▶ [REQUIRED ACTION] Pull every line that holds the word "link" from the entries.

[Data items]

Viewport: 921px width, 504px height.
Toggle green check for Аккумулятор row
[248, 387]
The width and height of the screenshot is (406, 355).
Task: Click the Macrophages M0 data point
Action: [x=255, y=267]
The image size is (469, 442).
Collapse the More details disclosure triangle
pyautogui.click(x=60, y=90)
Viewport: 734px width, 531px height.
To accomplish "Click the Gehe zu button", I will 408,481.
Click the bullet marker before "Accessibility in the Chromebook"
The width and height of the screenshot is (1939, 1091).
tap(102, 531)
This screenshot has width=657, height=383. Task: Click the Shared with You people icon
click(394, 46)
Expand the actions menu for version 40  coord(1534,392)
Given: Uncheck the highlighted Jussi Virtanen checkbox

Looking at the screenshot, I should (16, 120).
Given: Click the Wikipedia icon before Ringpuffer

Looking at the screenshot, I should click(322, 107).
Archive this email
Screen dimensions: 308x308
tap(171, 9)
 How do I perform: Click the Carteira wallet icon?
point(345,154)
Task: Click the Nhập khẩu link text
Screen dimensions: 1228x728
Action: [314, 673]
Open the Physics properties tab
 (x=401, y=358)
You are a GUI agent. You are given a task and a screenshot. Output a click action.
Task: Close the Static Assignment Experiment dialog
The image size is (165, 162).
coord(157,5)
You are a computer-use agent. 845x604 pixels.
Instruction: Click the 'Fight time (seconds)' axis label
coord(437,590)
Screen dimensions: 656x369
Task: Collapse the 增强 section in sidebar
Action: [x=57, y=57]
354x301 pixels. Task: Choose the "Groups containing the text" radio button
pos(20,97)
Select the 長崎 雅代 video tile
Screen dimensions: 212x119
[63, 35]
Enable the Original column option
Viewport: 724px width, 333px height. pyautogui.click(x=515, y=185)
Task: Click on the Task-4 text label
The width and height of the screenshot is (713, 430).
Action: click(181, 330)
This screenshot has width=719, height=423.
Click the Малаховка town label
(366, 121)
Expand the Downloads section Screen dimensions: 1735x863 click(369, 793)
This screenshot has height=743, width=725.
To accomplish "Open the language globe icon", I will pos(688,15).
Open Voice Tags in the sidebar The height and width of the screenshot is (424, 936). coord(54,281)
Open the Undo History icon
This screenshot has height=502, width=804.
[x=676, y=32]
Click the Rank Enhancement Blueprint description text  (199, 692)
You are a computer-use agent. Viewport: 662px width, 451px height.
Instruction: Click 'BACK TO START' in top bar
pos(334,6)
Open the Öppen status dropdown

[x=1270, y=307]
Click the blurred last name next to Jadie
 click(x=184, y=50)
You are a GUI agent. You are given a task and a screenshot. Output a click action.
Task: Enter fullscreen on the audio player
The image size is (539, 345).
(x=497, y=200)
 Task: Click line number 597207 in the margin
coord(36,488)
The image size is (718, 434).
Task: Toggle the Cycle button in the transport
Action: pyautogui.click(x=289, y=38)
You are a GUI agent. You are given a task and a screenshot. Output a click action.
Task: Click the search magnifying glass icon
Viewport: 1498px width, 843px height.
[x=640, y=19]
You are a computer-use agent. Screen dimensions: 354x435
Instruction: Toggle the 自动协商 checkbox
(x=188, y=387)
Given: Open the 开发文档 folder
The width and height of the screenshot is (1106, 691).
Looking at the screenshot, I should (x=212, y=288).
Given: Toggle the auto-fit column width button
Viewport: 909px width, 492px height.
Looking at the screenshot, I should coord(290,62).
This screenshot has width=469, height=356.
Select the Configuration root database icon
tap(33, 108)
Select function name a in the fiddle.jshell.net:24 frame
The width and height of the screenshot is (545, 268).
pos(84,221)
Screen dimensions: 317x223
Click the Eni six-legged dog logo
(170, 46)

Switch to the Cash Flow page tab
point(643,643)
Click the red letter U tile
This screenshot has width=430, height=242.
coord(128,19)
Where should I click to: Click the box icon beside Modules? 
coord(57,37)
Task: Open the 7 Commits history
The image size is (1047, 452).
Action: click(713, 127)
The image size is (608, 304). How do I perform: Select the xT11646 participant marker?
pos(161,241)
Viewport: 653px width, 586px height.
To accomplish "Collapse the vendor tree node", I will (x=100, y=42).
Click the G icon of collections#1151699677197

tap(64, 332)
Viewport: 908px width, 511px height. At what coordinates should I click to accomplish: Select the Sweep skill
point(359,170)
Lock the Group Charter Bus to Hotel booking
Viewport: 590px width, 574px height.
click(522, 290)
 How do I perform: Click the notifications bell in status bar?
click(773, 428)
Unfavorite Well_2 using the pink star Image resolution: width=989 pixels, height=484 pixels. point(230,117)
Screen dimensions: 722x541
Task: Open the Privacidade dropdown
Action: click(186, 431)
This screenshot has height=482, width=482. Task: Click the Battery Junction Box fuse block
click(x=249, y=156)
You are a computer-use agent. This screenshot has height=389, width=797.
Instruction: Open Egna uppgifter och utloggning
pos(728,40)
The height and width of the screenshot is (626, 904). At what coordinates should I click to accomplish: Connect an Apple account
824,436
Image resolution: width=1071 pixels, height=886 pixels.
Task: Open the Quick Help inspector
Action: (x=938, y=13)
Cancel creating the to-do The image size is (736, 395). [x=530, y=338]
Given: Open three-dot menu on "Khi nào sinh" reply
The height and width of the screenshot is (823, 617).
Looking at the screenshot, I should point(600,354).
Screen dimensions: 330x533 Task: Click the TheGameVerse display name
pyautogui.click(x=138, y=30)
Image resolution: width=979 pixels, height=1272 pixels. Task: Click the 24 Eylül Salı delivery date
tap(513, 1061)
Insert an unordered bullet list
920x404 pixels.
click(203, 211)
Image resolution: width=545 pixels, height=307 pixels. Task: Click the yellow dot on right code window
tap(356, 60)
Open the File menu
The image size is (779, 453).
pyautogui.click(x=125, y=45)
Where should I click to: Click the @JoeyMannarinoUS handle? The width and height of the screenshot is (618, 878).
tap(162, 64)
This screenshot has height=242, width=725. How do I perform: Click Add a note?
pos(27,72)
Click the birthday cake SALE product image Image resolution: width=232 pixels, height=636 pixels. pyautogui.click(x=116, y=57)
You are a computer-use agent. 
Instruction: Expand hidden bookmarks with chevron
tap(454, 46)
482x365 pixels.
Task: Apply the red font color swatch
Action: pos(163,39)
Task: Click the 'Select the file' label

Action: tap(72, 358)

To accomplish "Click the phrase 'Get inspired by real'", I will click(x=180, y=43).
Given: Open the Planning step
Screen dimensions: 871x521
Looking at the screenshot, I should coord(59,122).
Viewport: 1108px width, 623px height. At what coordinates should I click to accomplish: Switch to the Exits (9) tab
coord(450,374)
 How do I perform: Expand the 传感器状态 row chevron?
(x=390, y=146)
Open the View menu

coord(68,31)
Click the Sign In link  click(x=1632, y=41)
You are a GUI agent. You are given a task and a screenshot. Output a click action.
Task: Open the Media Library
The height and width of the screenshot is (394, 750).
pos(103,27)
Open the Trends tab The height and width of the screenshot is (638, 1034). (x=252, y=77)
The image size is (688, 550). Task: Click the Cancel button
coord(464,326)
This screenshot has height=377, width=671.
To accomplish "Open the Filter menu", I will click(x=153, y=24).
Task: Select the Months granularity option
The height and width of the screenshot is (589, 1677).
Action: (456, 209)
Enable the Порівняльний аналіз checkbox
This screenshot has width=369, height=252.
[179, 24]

▶ [EXERCISE RESULT]
Task: Click the Nhập khẩu link text
Click the Sign In link  click(x=1632, y=41)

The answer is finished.